Very entertaining even though I am not a poker player. I was able to learn how to read people and situations from the advice Daniel gave.

I enjoyed it very much, a lot of content which allows me to take my game to a higher level. Daniel is a great communicator and is easy to follow!!

It was good but would be more for beginner and intermediate poker plays with less than 2 years of live playing experience. Daniel is a good teacher

This is amazing! I've played recreational poker for 20 + years. This class has crystallized some ideas I thought worked and shed light on strategies I was using wrong. Thanks Daniel!


A fellow student

Lately, I am getting dynamite hands "all day long" and the flops are worthless. I have lost more money getting these great cards because of raising and people calling and then my flop goes South. Last week I had Ace/King 11 times and did not win once. We all say you have to get the cards to win, but I am now believing that you have to have the flops. How do I handle getting great cards with terrible flops?

A fellow student

[Spoiler Alert] One thought that I had for the scenario described in the quiz at the end, if it was early in the game, wouldn't it be better for the BIG BLIND to raise?
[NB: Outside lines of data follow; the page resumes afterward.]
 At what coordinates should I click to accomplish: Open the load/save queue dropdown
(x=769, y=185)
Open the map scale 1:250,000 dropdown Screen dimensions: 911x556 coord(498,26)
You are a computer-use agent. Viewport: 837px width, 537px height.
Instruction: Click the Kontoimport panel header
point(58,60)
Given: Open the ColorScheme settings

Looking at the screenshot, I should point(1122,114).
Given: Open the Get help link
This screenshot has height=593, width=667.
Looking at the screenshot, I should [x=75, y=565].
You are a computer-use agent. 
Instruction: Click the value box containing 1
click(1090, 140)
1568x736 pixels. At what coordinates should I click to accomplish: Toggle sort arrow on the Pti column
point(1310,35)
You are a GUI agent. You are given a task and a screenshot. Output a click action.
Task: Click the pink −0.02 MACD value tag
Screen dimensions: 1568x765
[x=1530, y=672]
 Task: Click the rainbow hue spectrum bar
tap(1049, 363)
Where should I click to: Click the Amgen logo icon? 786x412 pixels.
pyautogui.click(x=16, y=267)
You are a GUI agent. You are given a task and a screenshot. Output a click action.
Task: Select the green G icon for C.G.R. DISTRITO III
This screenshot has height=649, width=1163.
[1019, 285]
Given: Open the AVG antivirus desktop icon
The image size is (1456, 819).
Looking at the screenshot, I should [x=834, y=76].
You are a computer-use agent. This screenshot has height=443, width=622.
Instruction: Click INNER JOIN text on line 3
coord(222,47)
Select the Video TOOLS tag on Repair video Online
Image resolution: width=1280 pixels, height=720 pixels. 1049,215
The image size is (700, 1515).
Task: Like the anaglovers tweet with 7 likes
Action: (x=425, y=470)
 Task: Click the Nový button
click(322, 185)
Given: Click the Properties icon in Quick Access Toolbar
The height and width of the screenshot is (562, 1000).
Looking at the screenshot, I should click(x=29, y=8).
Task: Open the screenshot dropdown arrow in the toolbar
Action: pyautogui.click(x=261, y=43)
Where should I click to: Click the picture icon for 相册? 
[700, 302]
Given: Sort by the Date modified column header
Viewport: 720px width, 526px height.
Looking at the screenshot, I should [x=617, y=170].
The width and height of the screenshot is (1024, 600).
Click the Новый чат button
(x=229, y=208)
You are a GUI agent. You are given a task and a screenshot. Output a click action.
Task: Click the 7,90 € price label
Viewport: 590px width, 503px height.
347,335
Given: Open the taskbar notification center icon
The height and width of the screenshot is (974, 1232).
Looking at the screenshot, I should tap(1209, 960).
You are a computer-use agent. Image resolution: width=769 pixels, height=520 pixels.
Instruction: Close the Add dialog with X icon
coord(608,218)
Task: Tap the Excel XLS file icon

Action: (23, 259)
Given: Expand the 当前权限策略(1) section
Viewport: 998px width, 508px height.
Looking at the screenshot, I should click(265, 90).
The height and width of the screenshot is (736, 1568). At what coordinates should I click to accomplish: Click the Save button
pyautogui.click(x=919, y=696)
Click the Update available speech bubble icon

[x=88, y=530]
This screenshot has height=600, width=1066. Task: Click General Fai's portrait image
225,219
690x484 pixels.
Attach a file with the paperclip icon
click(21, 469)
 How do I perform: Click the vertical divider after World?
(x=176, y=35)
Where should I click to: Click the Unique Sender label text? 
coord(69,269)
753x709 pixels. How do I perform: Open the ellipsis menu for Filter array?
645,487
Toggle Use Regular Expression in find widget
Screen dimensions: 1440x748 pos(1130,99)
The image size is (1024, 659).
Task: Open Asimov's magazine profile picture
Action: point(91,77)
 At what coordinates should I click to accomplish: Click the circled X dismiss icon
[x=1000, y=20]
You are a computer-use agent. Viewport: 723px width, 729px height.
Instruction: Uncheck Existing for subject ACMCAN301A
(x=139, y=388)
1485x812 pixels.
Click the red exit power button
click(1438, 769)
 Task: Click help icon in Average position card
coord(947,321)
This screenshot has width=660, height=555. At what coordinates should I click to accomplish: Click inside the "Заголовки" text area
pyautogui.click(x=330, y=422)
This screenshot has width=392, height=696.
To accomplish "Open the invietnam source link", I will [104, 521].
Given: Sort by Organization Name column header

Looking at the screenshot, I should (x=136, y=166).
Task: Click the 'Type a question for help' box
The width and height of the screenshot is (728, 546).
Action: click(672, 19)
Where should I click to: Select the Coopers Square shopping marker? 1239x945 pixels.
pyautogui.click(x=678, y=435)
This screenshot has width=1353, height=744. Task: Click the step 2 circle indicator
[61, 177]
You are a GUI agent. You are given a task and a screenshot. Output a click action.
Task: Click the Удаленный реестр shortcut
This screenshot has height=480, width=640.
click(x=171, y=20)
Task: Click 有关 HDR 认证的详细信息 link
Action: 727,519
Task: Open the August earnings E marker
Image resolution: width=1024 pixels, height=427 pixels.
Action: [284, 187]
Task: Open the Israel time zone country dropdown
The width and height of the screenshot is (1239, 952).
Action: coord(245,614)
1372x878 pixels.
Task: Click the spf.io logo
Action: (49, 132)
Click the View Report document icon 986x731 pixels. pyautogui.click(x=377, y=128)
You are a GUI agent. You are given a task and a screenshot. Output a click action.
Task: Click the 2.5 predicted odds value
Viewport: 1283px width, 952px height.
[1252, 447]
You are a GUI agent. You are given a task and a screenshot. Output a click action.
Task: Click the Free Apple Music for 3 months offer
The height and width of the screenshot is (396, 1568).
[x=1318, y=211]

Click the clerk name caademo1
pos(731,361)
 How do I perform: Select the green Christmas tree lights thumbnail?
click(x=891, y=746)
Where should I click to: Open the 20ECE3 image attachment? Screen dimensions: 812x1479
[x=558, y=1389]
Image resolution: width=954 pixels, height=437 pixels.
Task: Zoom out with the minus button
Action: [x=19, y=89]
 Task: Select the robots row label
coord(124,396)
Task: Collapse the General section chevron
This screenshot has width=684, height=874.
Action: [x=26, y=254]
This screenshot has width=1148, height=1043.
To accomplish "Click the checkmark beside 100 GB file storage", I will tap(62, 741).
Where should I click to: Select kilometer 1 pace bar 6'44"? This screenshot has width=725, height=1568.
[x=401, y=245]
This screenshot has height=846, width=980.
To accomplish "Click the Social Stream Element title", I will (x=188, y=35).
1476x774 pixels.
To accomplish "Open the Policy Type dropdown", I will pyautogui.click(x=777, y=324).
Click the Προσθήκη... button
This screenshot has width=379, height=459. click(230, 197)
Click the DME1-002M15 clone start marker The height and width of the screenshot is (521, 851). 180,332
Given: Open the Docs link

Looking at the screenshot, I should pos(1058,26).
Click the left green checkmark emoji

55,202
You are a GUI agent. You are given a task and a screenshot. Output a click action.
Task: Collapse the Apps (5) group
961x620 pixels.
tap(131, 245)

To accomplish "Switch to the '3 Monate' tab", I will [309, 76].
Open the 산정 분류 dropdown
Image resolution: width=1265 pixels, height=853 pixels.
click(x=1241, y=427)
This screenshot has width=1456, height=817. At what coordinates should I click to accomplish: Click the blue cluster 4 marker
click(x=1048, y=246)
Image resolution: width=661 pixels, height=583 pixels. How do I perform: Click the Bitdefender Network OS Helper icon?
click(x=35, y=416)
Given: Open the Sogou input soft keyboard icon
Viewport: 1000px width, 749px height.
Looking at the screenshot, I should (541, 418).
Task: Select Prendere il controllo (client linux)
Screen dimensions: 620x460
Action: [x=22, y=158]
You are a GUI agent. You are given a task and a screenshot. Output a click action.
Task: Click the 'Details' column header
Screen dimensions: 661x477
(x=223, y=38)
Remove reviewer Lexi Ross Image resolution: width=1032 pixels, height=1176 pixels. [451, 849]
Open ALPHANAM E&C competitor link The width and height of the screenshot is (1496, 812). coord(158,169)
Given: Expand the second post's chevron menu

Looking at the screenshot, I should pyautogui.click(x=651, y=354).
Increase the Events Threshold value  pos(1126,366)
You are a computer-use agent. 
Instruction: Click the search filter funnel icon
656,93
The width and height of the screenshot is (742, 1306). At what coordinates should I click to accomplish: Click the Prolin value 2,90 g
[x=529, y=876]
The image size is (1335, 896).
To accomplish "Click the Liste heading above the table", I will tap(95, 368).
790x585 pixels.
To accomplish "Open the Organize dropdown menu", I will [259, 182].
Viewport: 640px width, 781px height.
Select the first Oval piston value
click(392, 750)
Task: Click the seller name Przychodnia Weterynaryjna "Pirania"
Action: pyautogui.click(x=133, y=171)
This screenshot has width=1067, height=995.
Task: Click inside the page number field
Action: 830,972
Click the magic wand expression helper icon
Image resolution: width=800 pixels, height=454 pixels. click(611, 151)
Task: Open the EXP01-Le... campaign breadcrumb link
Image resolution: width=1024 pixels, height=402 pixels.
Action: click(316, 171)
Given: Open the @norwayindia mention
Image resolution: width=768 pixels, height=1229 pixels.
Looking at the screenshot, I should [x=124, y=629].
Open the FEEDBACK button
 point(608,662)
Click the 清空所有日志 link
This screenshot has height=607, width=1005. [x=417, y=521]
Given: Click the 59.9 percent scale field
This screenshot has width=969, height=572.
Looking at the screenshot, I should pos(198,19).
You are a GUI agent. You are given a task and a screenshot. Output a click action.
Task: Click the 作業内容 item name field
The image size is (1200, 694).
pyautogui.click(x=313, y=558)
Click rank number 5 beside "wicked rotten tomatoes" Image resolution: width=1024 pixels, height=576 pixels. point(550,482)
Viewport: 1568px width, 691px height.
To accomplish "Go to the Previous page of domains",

Since it's early, the players have little information on one another, and each player would expect the other players to play *rationally*. If the SMALL BLIND and the BIG BLIND are playing *rationally* and call before the flop, then it is likely that one of them has an Ace. Since the third player is on the BUTTON, their options for opening are far wider than the two BLINDS. It is most likely that one of the two BLINDs has a stronger hand than the BUTTON. An Ace is revealed on the flop. Once the SMALL BLIND calls, the BIG BLIND should raise to bluff the BUTTON. The call from the SMALL BLIND combined with the raise of the BIG BLIND sends a strong signal that the BIG BLIND is sitting on a pair of Aces.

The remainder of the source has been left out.